Story goes on
Hi, guys!
Now I am at the final stage of preparation for the presentation of my novel and I have no strength left for anything. I can no longer be nervous, I can’t make edits, I can’t do anything at all. I just hope that one of the publishers will still be interested in my text, because I have been putting my whole soul into it for a whole year and now I really want my work to be interesting to someone.
But I need to be mentally prepared for the fact that nothing may work out and then I will have to go to publishers myself and offer my text to owls again and again, and get rejections, and suffer, realizing that my work is not needed by anyone. I don’t know how I will live with this. I really hope that at the presentation someone will still be interested in my work and everything will work out well, and there will be a demand for it.
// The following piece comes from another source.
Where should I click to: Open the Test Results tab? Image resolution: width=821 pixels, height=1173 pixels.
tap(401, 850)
I tried very hard throughout the year, I had several betas who thought the text was good, and now that I have to communicate directly with publishers, I really hope that I will be able to make the text interesting to them. Because otherwise it will hit my self-esteem very hard, and I know it in advance.
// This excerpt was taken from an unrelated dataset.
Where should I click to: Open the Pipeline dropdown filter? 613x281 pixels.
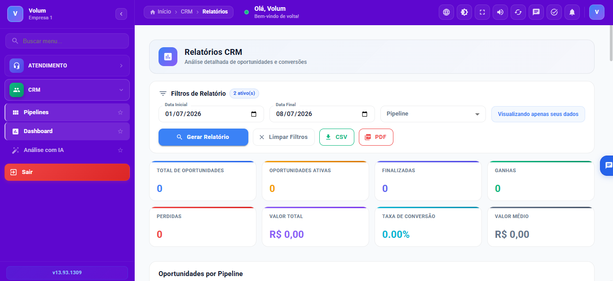(x=433, y=114)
So now all my efforts will go to preparing a presentation, and I hope that thanks to it I will be able to convince publishers that my work is worthy of cooperation.
Now I am actively promoting the blog, and I hope that by the time of the pitching I will have managed to get at least nine thousand audience. Now I have almost eight, and this is a good result, but I wanted to have time to get ten. But it does not look like I will have time to get ten, but nine is quite possible.
Have a great day everyone!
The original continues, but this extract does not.